What the task asks: Rewrite the records from the line with "The width and" up to and including the line with "at that location.", replacing "Describe" with "Identify" and keeping everything else the same. Give only those lines and omit the pictures.

Information:
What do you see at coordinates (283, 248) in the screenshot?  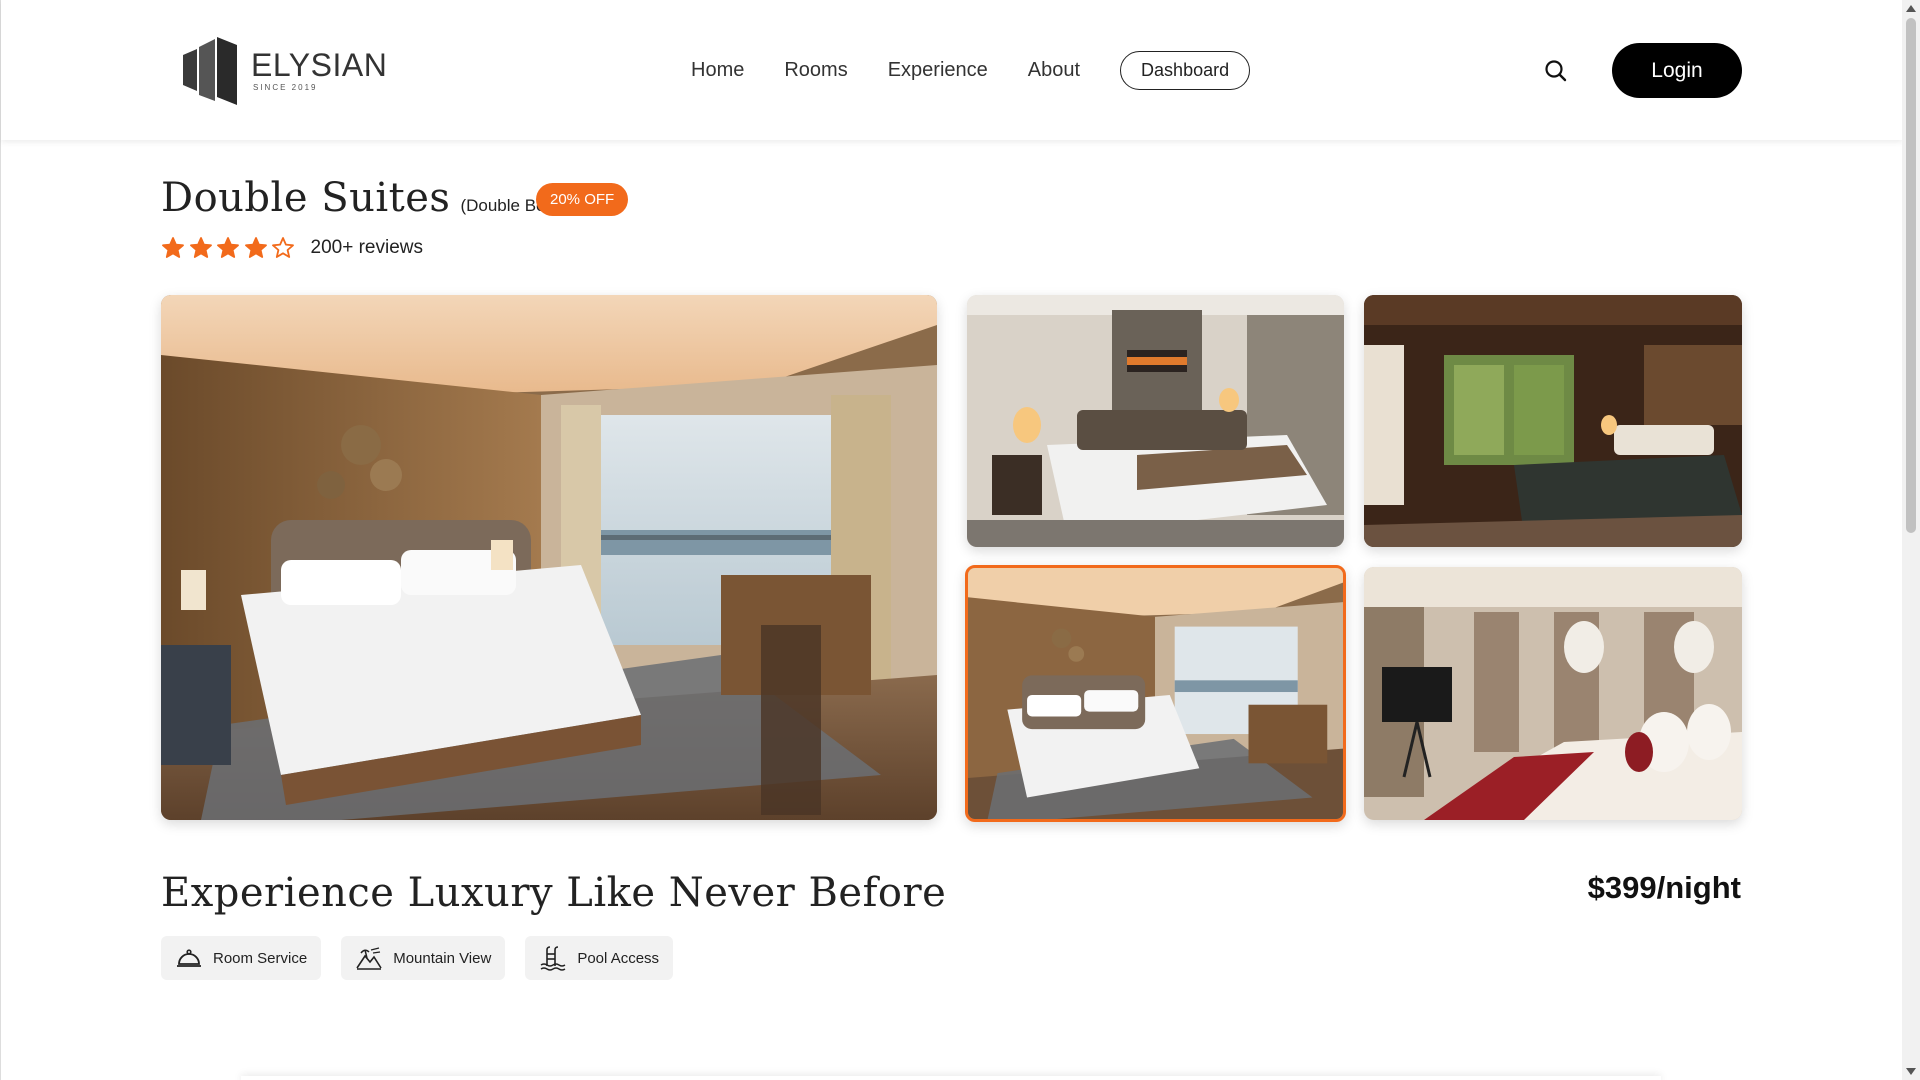 I see `star-empty-icon` at bounding box center [283, 248].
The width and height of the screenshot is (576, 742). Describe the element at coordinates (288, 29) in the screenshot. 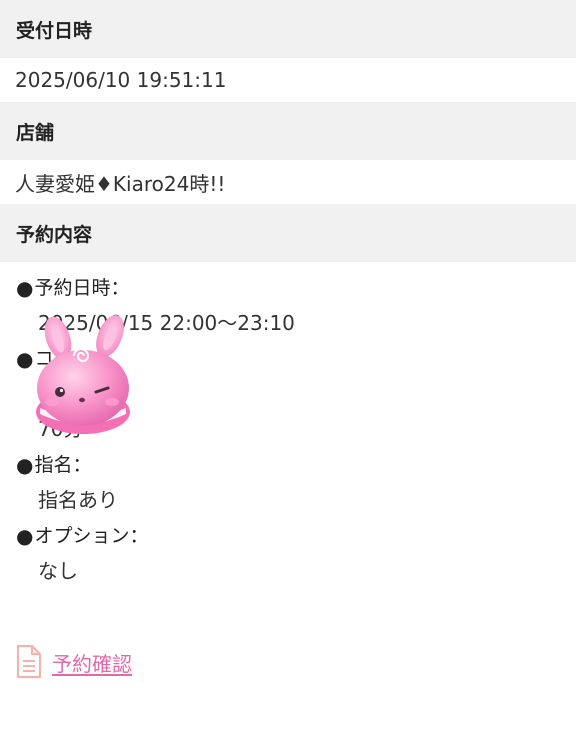

I see `reception-header: 受付日時` at that location.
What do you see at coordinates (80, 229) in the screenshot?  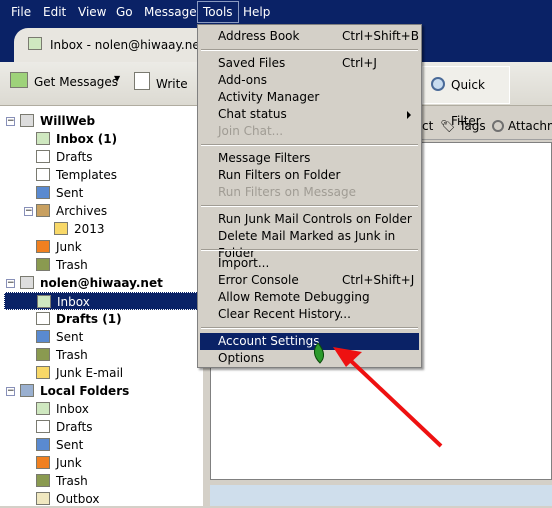 I see `folder-item: 2013` at bounding box center [80, 229].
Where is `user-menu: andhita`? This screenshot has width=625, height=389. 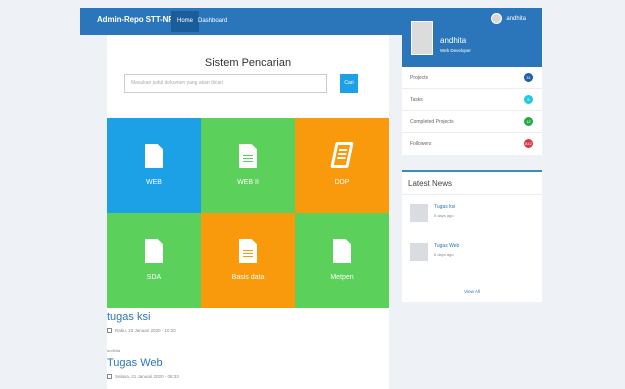
user-menu: andhita is located at coordinates (508, 18).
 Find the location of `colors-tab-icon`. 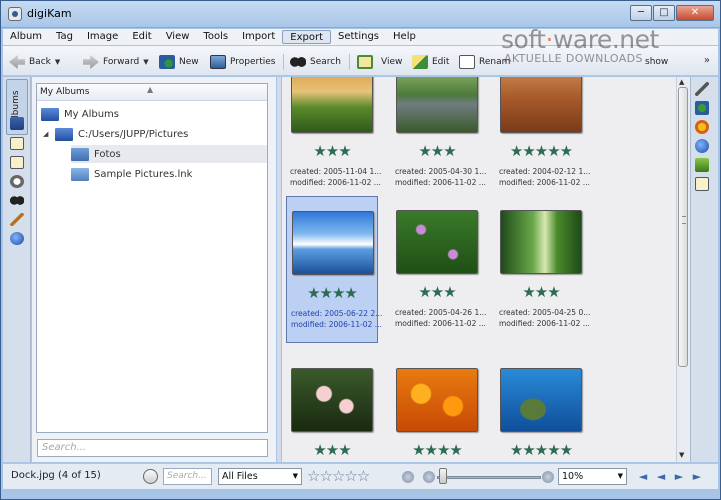

colors-tab-icon is located at coordinates (702, 127).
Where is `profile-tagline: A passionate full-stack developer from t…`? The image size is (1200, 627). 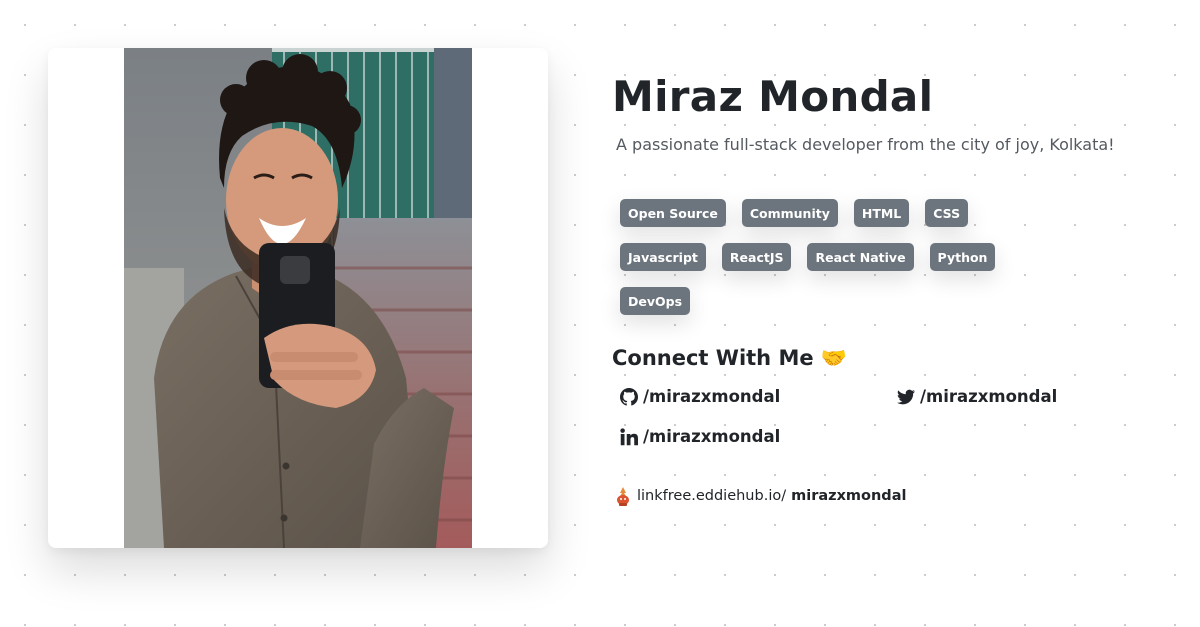
profile-tagline: A passionate full-stack developer from t… is located at coordinates (866, 144).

Output for this exercise:
The width and height of the screenshot is (576, 742). Identify the element at coordinates (288, 29) in the screenshot. 

I see `reception-header: 受付日時` at that location.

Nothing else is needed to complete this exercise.